您现在位置:Python中文网/ 问答频道 /正文

我正在尝试解析下面的urlhttp://www.trimslabs.com/mic/300.htm以获取IUPAC、MIC和Organism菌株。在某种程度上,我能够做到这一点,尽管我不知道如何将结果分组。这是我到目前为止得到的

import bs4
from bs4 import BeautifulSoup as soup 
from urllib.request import urlopen as uReq
myurl = 'http://www.trimslabs.com/mic/300.htm'
uClient = uReq(myurl)
page_html = uClient.read()
uClient.close()
page_soup = soup(page_html, "html.parser")
#grab IUPACs
tables = page_soup.findAll("table")
table = tables[0]
IUPACS = []
for i in range (1, 454, 3):
    IUPACs = tables[i].find(text = "IUPAC").findNext('td').get_text(",",     strip = True)
    print(IUPACs)
for i in range (455, 661, 3):
    IUPACs_two = tables[i].find(text = "IUPAC").findNext('td').get_text(",", strip = True)
    print(IUPACs_two)
#grab organism names
organism_list = page_soup.findAll("i")
org = organism_list[1]
for org in organism_list:
    organism = org.text
    print(organism)
#get the MIC numbers
for org in organism_list:
    numbers = org.findNext('td').get_text(",", strip = True)
    print(numbers)

这将打印出我想要的大部分内容,但我完全失去了与它们相关联的抗生素(IUPAC)编号的信息。意识到每种抗生素都有3个表,我也尝试了以下方法

chem_tables = []
name_tables = []
org_tables = []
results_tables = []
for i in range (0, 451, 3):
    # 1.  Establish three tables per document
    chem_tables.append(tables[i])
    name_tables.append(tables[i + 1].find(text = "IUPAC").findNext('td').get_text(",", strip = True))
    org_tables.append(tables[i + 2].findAll("i"))
    results_tables.append(tables[i + 2].findAll("i").findNext('td'))
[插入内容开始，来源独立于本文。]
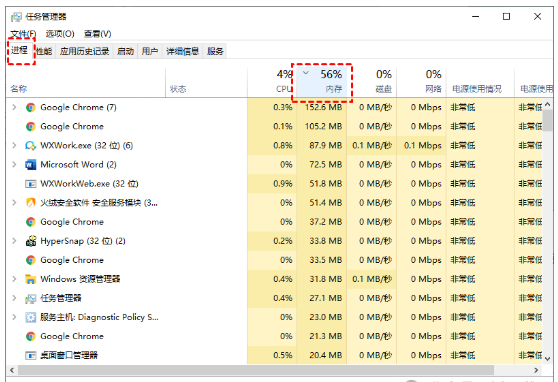Expand the Microsoft Word (2) group
558x382 pixels.
(14, 164)
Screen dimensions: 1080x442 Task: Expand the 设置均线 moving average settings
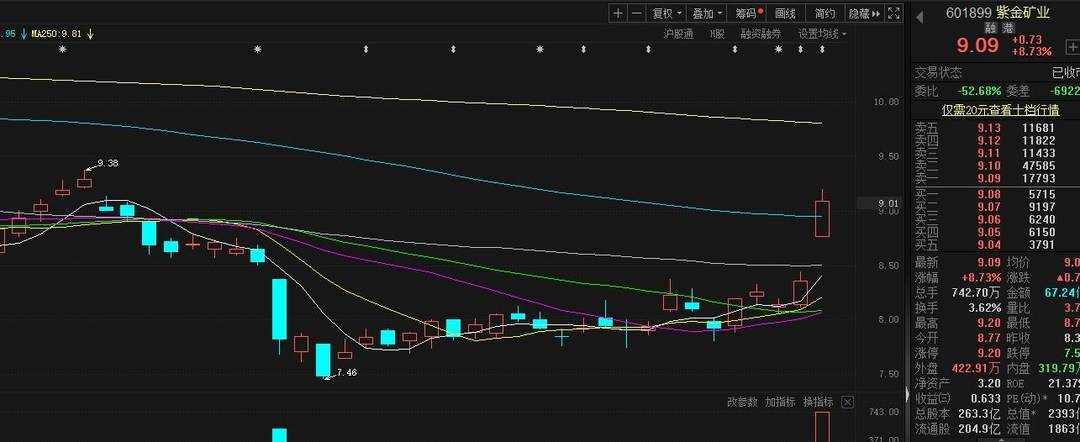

这很好,因为现在chem_tables[0]org_tables[0]name_tables[0]都引用了一种药物,但我一辈子都搞不清楚如何从org_tables中得到个体的名称,同时又不丢失它们与哪种药物相关的信息

我已经为这个问题绞尽脑汁两天了。任何帮助都将不胜感激


Tags: textinorgfortablesgetpagetd
1条回答
网友
1楼 · 发布于 2024-06-19 19:13:51

我会这样做:

1)找到IUPAC细胞

2)得到值

3)从IUPAC单元格中查找最近的表

4)找到所有表行,跳过前两行和最后一行(无用数据)

5)对于第二行单元格中的每一行,找到font值和的所有Organism标记

6)从第三行单元格中获取每个值,以获取MIC

7)从5)中获取每个值并存储到列表中

8)用逗号分隔6)并存储到列表中

9)把每件事都编入字典

示例代码:

from bs4 import BeautifulSoup
import requests

response = requests.get('http://www.trimslabs.com/mic/300.htm')

soup = BeautifulSoup(response.content, "html.parser")

MicDatabase = []

for IUPAC in soup.find_all(text="IUPAC"):
    Value = IUPAC.find_next('td').get_text(",", strip = True)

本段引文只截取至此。